[Begin Exercise input]

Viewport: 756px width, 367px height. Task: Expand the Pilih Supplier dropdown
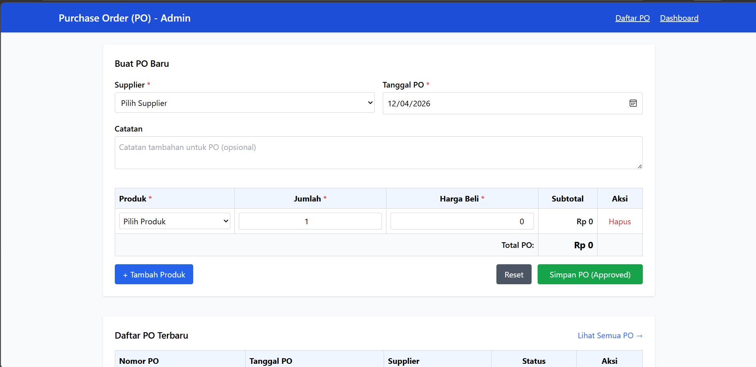(x=244, y=103)
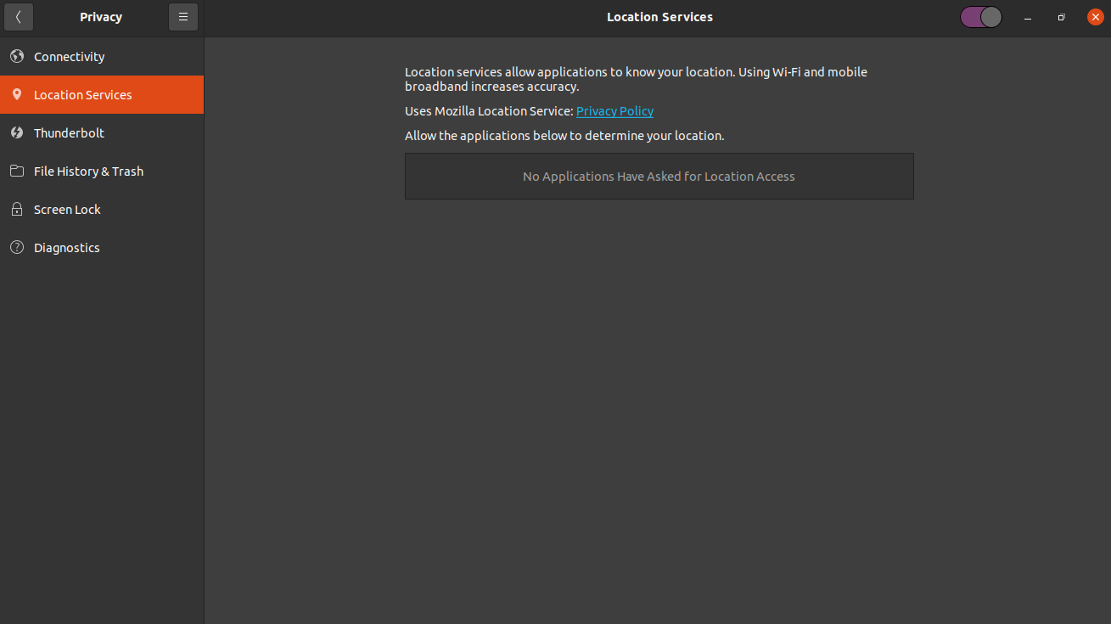Select the Thunderbolt icon in sidebar
Viewport: 1111px width, 624px height.
tap(15, 132)
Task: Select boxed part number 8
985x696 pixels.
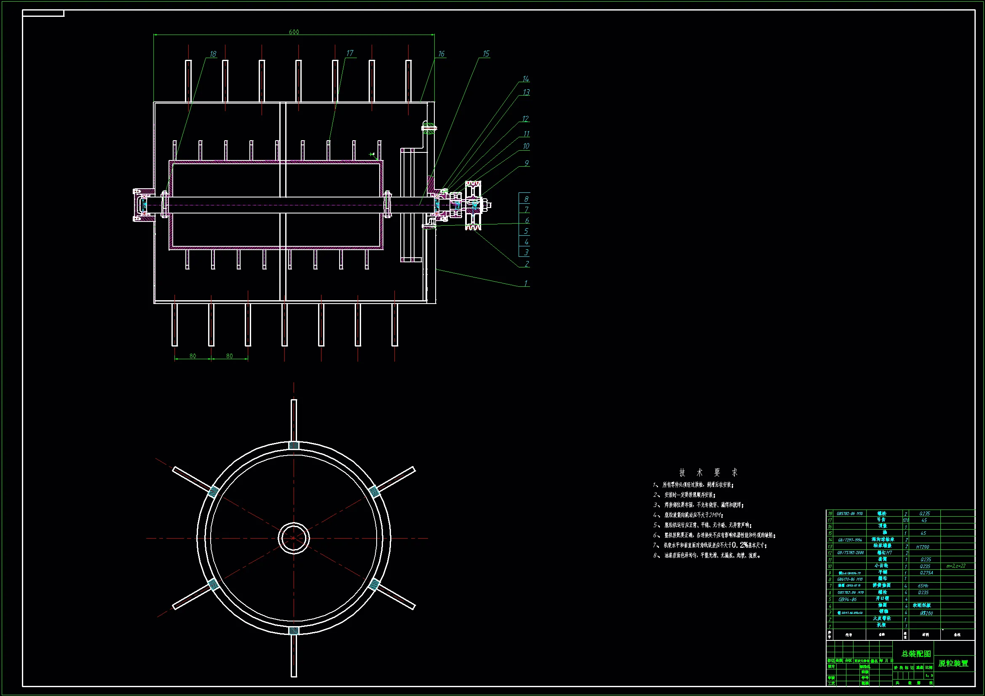Action: point(526,199)
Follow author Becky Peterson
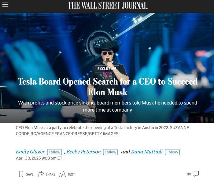214x180 pixels. 110,152
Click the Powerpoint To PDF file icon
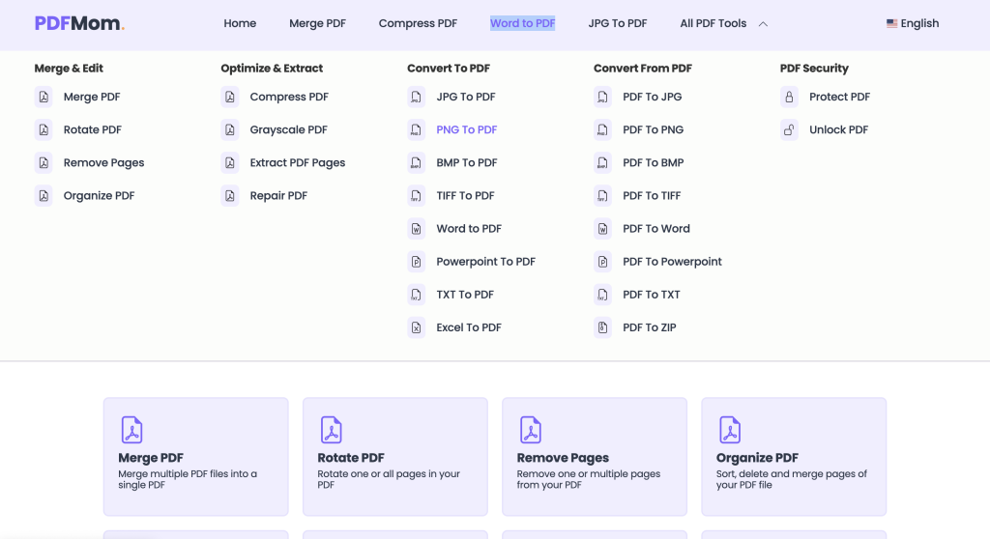990x539 pixels. click(x=417, y=262)
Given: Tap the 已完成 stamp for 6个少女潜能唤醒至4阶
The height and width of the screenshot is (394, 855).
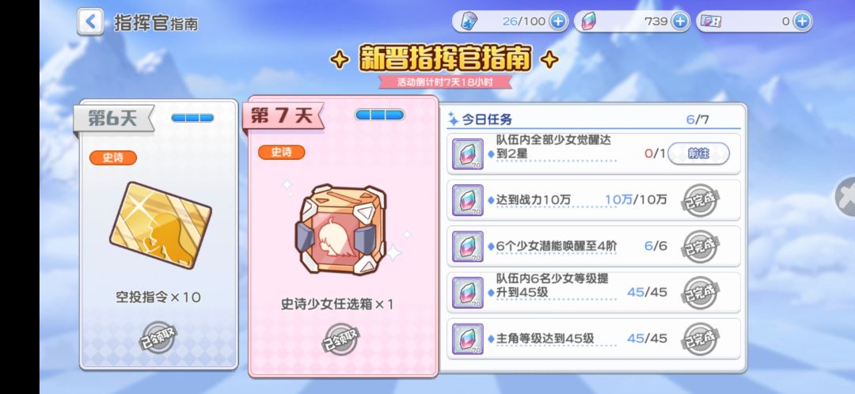Looking at the screenshot, I should (x=701, y=246).
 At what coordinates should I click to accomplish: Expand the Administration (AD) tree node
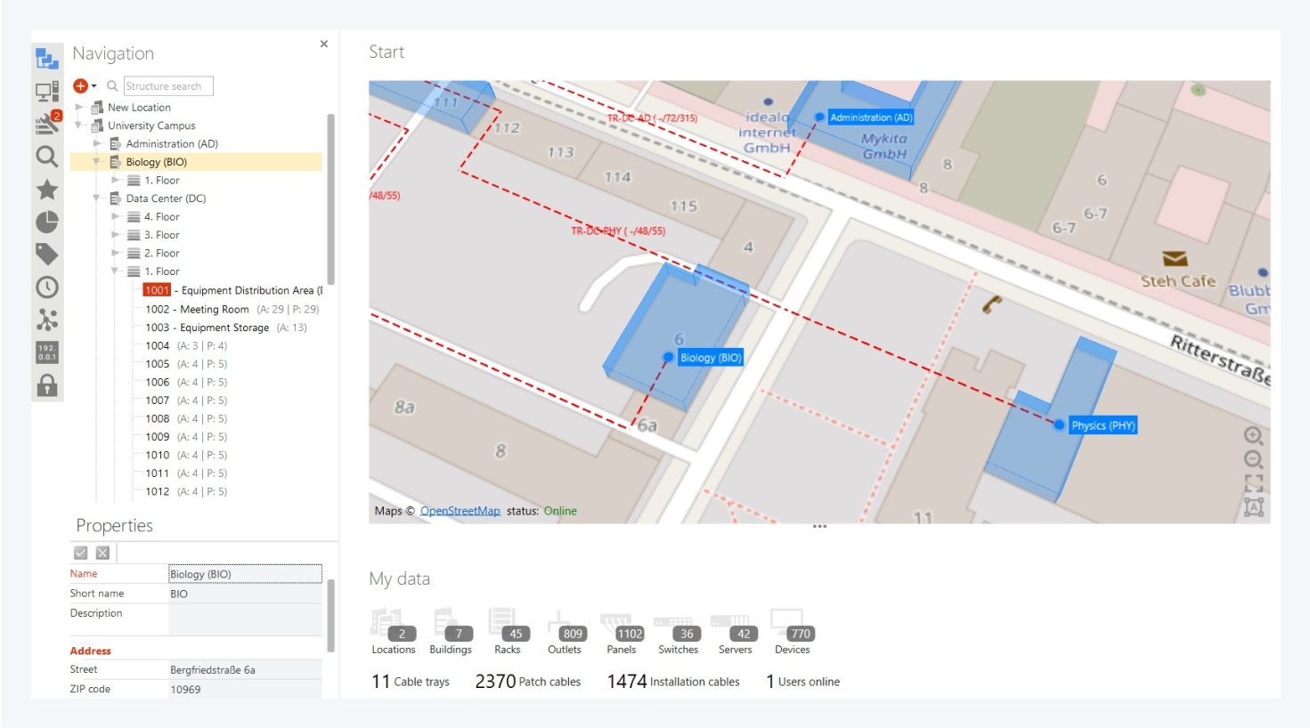[97, 143]
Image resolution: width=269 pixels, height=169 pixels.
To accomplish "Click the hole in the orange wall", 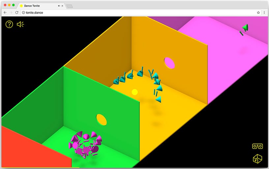I will [x=169, y=63].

[End Exercise input]

> [Directions for this task]:
Count the lines in the entries above that contain the string "width", and reply with only that number.

> [Reply to the exercise]:
4